START MATERIAL FOR THE TASK

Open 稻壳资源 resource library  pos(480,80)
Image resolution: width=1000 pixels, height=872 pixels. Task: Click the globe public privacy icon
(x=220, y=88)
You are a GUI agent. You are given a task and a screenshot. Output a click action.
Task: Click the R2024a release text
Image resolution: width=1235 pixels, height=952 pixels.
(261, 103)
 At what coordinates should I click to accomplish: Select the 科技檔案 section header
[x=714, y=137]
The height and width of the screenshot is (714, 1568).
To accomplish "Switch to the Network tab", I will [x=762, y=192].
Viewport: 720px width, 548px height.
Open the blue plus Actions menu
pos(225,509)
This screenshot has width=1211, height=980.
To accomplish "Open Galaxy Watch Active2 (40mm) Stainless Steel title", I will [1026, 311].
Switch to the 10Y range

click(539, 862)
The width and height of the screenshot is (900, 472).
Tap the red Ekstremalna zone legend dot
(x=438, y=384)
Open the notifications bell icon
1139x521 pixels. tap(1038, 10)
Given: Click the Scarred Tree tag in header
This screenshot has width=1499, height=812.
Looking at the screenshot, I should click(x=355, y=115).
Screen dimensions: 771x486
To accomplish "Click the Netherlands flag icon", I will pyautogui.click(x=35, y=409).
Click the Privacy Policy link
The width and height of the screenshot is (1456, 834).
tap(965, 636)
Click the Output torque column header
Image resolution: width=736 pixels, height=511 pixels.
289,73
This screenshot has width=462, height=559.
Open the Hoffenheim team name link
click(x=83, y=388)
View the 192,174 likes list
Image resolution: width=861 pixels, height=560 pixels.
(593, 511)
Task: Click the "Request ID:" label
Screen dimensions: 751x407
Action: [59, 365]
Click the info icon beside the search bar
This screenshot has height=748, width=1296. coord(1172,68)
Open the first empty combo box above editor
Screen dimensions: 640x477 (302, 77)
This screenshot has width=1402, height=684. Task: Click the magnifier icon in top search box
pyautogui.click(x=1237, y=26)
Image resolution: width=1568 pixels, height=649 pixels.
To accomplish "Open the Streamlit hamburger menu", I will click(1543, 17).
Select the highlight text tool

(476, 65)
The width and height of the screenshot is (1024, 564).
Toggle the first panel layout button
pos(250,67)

END MATERIAL FOR THE TASK

* _PROBLEM REQUIREMENTS_: Could every entry be given again exactly, with no line skipped?

* _RESPONSE AREA_:
Open 稻壳资源 resource library  pos(480,80)
Image resolution: width=1000 pixels, height=872 pixels. Task: Click the globe public privacy icon
(x=220, y=88)
You are a GUI agent. You are given a task and a screenshot. Output a click action.
Task: Click the R2024a release text
Image resolution: width=1235 pixels, height=952 pixels.
(261, 103)
 At what coordinates should I click to accomplish: Select the 科技檔案 section header
[x=714, y=137]
The height and width of the screenshot is (714, 1568).
To accomplish "Switch to the Network tab", I will [x=762, y=192].
Viewport: 720px width, 548px height.
Open the blue plus Actions menu
pos(225,509)
This screenshot has width=1211, height=980.
To accomplish "Open Galaxy Watch Active2 (40mm) Stainless Steel title", I will [1026, 311].
Switch to the 10Y range

click(539, 862)
The width and height of the screenshot is (900, 472).
Tap the red Ekstremalna zone legend dot
(x=438, y=384)
Open the notifications bell icon
1139x521 pixels. tap(1038, 10)
Given: Click the Scarred Tree tag in header
This screenshot has width=1499, height=812.
Looking at the screenshot, I should click(x=355, y=115).
Screen dimensions: 771x486
To accomplish "Click the Netherlands flag icon", I will pyautogui.click(x=35, y=409).
Click the Privacy Policy link
The width and height of the screenshot is (1456, 834).
tap(965, 636)
Click the Output torque column header
Image resolution: width=736 pixels, height=511 pixels.
289,73
This screenshot has width=462, height=559.
Open the Hoffenheim team name link
click(x=83, y=388)
View the 192,174 likes list
Image resolution: width=861 pixels, height=560 pixels.
(593, 511)
Task: Click the "Request ID:" label
Screen dimensions: 751x407
Action: [59, 365]
Click the info icon beside the search bar
This screenshot has height=748, width=1296. coord(1172,68)
Open the first empty combo box above editor
Screen dimensions: 640x477 (302, 77)
This screenshot has width=1402, height=684. Task: Click the magnifier icon in top search box
pyautogui.click(x=1237, y=26)
Image resolution: width=1568 pixels, height=649 pixels.
To accomplish "Open the Streamlit hamburger menu", I will click(1543, 17).
Select the highlight text tool

(476, 65)
The width and height of the screenshot is (1024, 564).
Toggle the first panel layout button
pos(250,67)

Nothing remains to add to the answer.